Roberts is now heading into his senior season and looking to reclassify after averaging 23 points per game and nearly a triple double during his junior season. That all-around game was on full display Sunday at Zero Gravity’s The Summit event at Spooky Nook as he led Team Sims to a 55-26 victory over Philly Pride.
“It’s something I’ve had to work on,” Roberts said of his diverse skill set. “I was never really in the weight room a lot until this year. I’ve been working on my legs and trying to get my athleticism up. I’ve always had a knock-down shot.”
Roberts is new to Team Sims, although it didn’t appear that way as he led the charge in the blowout victory.
“I’m just trying to fit in and get better,” Roberts said. “I’ve been observing everyone’s role and how they play and just trying to do my part in helping us get a win.”
Roberts said Brown University has shown him some interest, but he’s looking to use his post-grad season to garner more interest.
“I’d love to play for Boston [University],” Roberts said. “That’s the dream right there.” — Sean McBryan
Collin Treude & Kyle Shawaluk (2024 | PSB Philly 17U)
Treude and Shawaluk stepped up to lead PSB Philly to a 58-53 overtime win over Middlesex Magic on Sunday morning, combining to record 28 points and 14 rebounds.
Shawaluk shot 0-8 from the field in the first half but emerged from the halftime break an entirely different player, hardly missing a shot and scoring 15 points in the second half.
“I always stay confident,” said Shawaluk. “I always feel like I’m the best shooter on the court. That’s why I was able to knock down shots in the second half.”
“You can’t stop, you’ve got to keep shooting,” said the 6-5 wing, who knocked down four 3-pointers.
“He’s such a talented scorer,” said Treude of Shawaluk. “It’s very easy to rely on him when we need him.”
Shawaluk scored six out of PSB Philly’s eight points in overtime, leading them to their second victory of the weekend.
“We started getting our offense together and we were able to get some stops on defense and hit shots down the stretch,” said the Perkiomen Valley standout.
Treude was no slouch on the offensive end either, recording seven points and four assists. However, the 6-5 forward’s best skill is rebounding. He recorded 11 boards in the effort.
“I always pride myself on rebounding,” said Treude. “We all just try and hustle for the boys.”
Treude, a Division III prospect, said he has received interest from Misericordia and Cabrini.
“A school that has the best balance of education and basketball,” said Treude, who said he’s not sure what he wants to major in but wants to stay local.
Shawaluk, on the other hand, is receiving interest from several Division I and II schools, including Rider and Gannon.
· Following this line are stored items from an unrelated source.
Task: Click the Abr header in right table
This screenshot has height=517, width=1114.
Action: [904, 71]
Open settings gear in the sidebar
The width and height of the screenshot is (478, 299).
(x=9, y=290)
“I’m trying to major in business or finance,” said Shawaluk. “Wherever the school is, as long as I can contribute, I don’t really care where I play.”
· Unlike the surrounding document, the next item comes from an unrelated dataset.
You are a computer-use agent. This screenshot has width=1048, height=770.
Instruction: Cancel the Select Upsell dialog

Shawaluk comes from a basketball family. His grandfather played Division III basketball at Scranton, and his mother played prep basketball at Bishop McDevitt. — Logan Moyer
Matt Shelton (2024 | Mid-Atlantic Select 17U)
The 6-5 combo guard from Virginia has no issue playing amongst the trees with his uber bounce that had him attacking his 7-foot opponent at the rim in a 60-49 victory over WeR1 UAA Sunday.
Shelton, who hails from Evergreen Christian in Purcellville, Va., converted multiple layups and dunks over his taller defender while swatting shots away defensively on the backside. He’s trying to make that natural athleticism even more lethal.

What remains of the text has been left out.